• 练习:
a) 阅读下面关于大模型落地的文本,判断以下说法是否与文本相符:(i)文本认为医疗、金融等场景的知识壁垒更大;(ii)按照王小川的标准,国内已有原生产品日活超过1000万;(iii)OpenAI放开了ChatGPT-3.5的账号限制。逐条回答"是"或"否",并原文引用作为依据的语句。
b) 从下面关于大模型落地的文本最后一句之后接着往下写。

相比营销、销售、客服或办公这些更好落地的强通用需求,要找到更高价值的场景还需要一些时间。“这些场景往往有更大的知识壁垒,比如医疗、金融,有垂直的行业Knowhow,有专业数据,护城河更高更强,做起来更难。”喻友平称。
外界对大模型的存在感知不强,或许还在于国内并没有一款像ChatGPT一样,令人惊艳的爆款C端产品,AI手机、AIPC等也多停留在概念中。
按照王小川的标准,大模型C端爆款应用的标准是日活超过1000万,而国内可能没原生产品达到这一标准。需要我们来关注的是,ChatGPT也已陷入流量增长焦虑。OpenAI为此放开了ChatGPT-3.5的账号限制,意图吸引更多用户。
大模型C端落地主要有两种模式,一种是打造文心一言、Kimi等所谓的原生应用,另一种则是将其应用到原有硬件或应用上,成为其个人助理,从而优化体验。

• 数据部分:
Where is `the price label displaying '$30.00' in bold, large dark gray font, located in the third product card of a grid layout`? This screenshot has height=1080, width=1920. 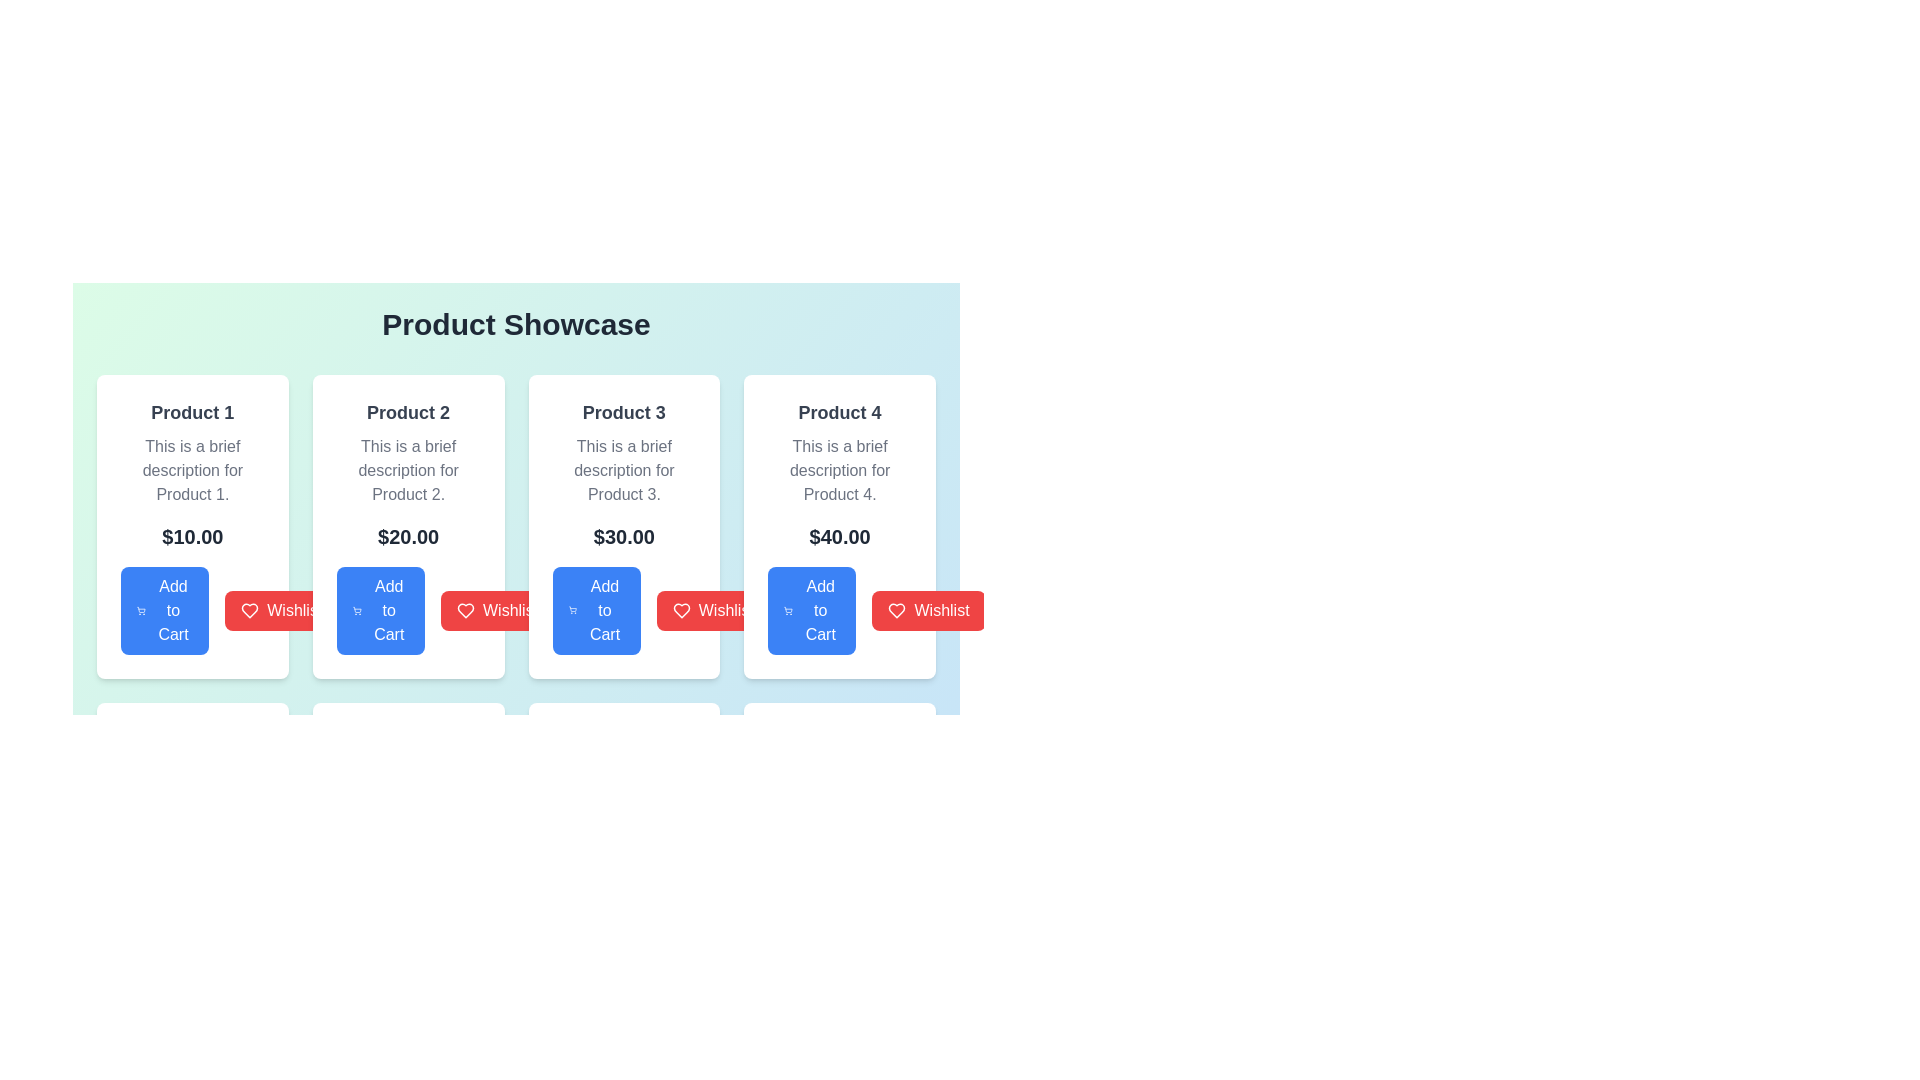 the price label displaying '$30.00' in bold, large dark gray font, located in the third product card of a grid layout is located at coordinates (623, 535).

• 参考答案:
a)
(i)是。依据:"这些场景往往有更大的知识壁垒,比如医疗、金融"
(ii)否。依据:"国内可能没原生产品达到这一标准"
(iii)是。依据:"OpenAI为此放开了ChatGPT-3.5的账号限制"

b)
目前,手机、PC甚至汽车、家电厂商都在布局AI,不过,用户对这一些产品的反应却略显尴尬,一方面觉得AI带来的体验没有显著提升,另一方面也担心厂商借AI收费。
三星手机就曾被爆出对引入的Galaxy AI部分功能进行收费。此外,金山办公WPS AI功能单独收费被指责“套娃式收费”登上热搜。
郝峻晟认为,C端原生应用很难爆发,更容易跑通的模式是从现有入口和场景去做,然后收费。比如短剧,不管是AI生成,还是素人来拍,只要能够很好的满足情感需求,可能都会付钱。
再比如,音乐平台能够准确的通过用户和喜好情绪生成相应的音乐,还会推动版权成本下降。Suno每月收费8美元就可以生成500首音乐,意味着生成一首歌仅需1毛钱。
收费是C端最理想的变现模式,但这对产品要求很高。郝峻晟坦言,“国内同质化挺严重,在我看来现在没有一家能够收费,也都还达不到刚需。”
相较C端更为直接的路径,大模型在B端则有不一样的逻辑。沈抖此前表示,大模型产业落地,既不能盲目追求参数大小,也不能等爆款,而是应该寻找合适场景,先把大模型应用到企业各个业务环节当中。
但在找到比较合适场景后,不是说让企业直接接入大模型平台,或者直接打造一款产品就可以,中间还有很多环节需要打磨。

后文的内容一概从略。